((

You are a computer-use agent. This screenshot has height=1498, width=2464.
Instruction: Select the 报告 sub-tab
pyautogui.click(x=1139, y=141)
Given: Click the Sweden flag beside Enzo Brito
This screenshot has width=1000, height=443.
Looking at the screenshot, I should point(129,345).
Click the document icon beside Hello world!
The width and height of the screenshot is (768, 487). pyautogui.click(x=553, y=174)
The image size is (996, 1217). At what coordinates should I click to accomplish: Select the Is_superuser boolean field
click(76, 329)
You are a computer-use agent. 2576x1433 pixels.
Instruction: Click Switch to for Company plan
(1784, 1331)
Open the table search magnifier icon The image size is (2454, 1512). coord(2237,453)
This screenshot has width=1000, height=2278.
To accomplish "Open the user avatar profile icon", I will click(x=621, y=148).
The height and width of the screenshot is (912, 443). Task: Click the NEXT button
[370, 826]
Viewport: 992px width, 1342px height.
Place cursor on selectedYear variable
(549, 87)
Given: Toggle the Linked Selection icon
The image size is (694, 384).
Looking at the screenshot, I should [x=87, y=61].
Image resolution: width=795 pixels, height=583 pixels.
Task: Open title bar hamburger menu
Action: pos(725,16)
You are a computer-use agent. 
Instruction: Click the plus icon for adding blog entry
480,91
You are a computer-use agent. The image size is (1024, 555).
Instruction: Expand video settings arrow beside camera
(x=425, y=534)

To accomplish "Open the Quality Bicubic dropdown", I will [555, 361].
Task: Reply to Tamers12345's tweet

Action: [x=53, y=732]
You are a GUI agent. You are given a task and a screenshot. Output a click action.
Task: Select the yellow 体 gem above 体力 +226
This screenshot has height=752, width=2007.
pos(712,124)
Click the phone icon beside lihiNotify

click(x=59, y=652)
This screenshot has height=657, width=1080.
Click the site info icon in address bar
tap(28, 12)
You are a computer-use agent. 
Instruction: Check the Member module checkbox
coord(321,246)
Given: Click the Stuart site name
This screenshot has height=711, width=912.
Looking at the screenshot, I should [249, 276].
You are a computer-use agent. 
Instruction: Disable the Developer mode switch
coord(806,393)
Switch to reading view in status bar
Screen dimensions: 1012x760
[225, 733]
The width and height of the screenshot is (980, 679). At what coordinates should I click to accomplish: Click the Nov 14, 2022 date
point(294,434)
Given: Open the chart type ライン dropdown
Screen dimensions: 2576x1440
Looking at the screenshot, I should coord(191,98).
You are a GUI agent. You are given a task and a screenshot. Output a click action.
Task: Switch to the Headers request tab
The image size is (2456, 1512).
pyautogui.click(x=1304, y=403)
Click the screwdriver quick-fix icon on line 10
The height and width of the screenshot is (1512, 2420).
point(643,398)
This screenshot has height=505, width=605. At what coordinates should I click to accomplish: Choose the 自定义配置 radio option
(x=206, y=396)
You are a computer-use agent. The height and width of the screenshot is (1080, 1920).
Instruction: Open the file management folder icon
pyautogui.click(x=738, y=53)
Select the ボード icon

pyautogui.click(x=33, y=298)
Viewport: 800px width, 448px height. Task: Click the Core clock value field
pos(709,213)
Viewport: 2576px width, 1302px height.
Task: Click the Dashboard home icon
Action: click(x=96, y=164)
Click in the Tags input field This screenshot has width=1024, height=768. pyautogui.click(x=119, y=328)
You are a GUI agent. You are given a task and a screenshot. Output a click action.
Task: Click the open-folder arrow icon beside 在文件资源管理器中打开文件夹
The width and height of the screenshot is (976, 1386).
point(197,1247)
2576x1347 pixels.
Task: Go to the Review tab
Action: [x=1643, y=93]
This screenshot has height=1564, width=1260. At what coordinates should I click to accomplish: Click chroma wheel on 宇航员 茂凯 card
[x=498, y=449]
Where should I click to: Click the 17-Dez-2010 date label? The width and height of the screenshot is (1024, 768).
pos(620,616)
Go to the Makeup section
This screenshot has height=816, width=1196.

))

# [Exercise aim]
Reproduce the listing above line for line, changing nothing.

# [In response]
You are a computer-use agent. This screenshot has height=1498, width=2464.
Instruction: Select the 报告 sub-tab
pyautogui.click(x=1139, y=141)
Given: Click the Sweden flag beside Enzo Brito
This screenshot has width=1000, height=443.
Looking at the screenshot, I should point(129,345).
Click the document icon beside Hello world!
The width and height of the screenshot is (768, 487). pyautogui.click(x=553, y=174)
The image size is (996, 1217). At what coordinates should I click to accomplish: Select the Is_superuser boolean field
click(76, 329)
You are a computer-use agent. 2576x1433 pixels.
Instruction: Click Switch to for Company plan
(1784, 1331)
Open the table search magnifier icon The image size is (2454, 1512). coord(2237,453)
This screenshot has width=1000, height=2278.
To accomplish "Open the user avatar profile icon", I will click(x=621, y=148).
The height and width of the screenshot is (912, 443). Task: Click the NEXT button
[370, 826]
Viewport: 992px width, 1342px height.
Place cursor on selectedYear variable
(549, 87)
Given: Toggle the Linked Selection icon
The image size is (694, 384).
Looking at the screenshot, I should [x=87, y=61].
Image resolution: width=795 pixels, height=583 pixels.
Task: Open title bar hamburger menu
Action: pos(725,16)
You are a computer-use agent. 
Instruction: Click the plus icon for adding blog entry
480,91
You are a computer-use agent. The image size is (1024, 555).
Instruction: Expand video settings arrow beside camera
(x=425, y=534)

To accomplish "Open the Quality Bicubic dropdown", I will [555, 361].
Task: Reply to Tamers12345's tweet

Action: [x=53, y=732]
You are a GUI agent. You are given a task and a screenshot. Output a click action.
Task: Select the yellow 体 gem above 体力 +226
This screenshot has height=752, width=2007.
pos(712,124)
Click the phone icon beside lihiNotify

click(x=59, y=652)
This screenshot has height=657, width=1080.
Click the site info icon in address bar
tap(28, 12)
You are a computer-use agent. 
Instruction: Check the Member module checkbox
coord(321,246)
Given: Click the Stuart site name
This screenshot has height=711, width=912.
Looking at the screenshot, I should [249, 276].
You are a computer-use agent. 
Instruction: Disable the Developer mode switch
coord(806,393)
Switch to reading view in status bar
Screen dimensions: 1012x760
[225, 733]
The width and height of the screenshot is (980, 679). At what coordinates should I click to accomplish: Click the Nov 14, 2022 date
point(294,434)
Given: Open the chart type ライン dropdown
Screen dimensions: 2576x1440
Looking at the screenshot, I should coord(191,98).
You are a GUI agent. You are given a task and a screenshot. Output a click action.
Task: Switch to the Headers request tab
The image size is (2456, 1512).
pyautogui.click(x=1304, y=403)
Click the screwdriver quick-fix icon on line 10
The height and width of the screenshot is (1512, 2420).
point(643,398)
This screenshot has height=505, width=605. At what coordinates should I click to accomplish: Choose the 自定义配置 radio option
(x=206, y=396)
You are a computer-use agent. The height and width of the screenshot is (1080, 1920).
Instruction: Open the file management folder icon
pyautogui.click(x=738, y=53)
Select the ボード icon

pyautogui.click(x=33, y=298)
Viewport: 800px width, 448px height. Task: Click the Core clock value field
pos(709,213)
Viewport: 2576px width, 1302px height.
Task: Click the Dashboard home icon
Action: click(x=96, y=164)
Click in the Tags input field This screenshot has width=1024, height=768. pyautogui.click(x=119, y=328)
You are a GUI agent. You are given a task and a screenshot. Output a click action.
Task: Click the open-folder arrow icon beside 在文件资源管理器中打开文件夹
The width and height of the screenshot is (976, 1386).
point(197,1247)
2576x1347 pixels.
Task: Go to the Review tab
Action: [x=1643, y=93]
This screenshot has height=1564, width=1260. At what coordinates should I click to accomplish: Click chroma wheel on 宇航员 茂凯 card
[x=498, y=449]
Where should I click to: Click the 17-Dez-2010 date label? The width and height of the screenshot is (1024, 768).
pos(620,616)
Go to the Makeup section
This screenshot has height=816, width=1196.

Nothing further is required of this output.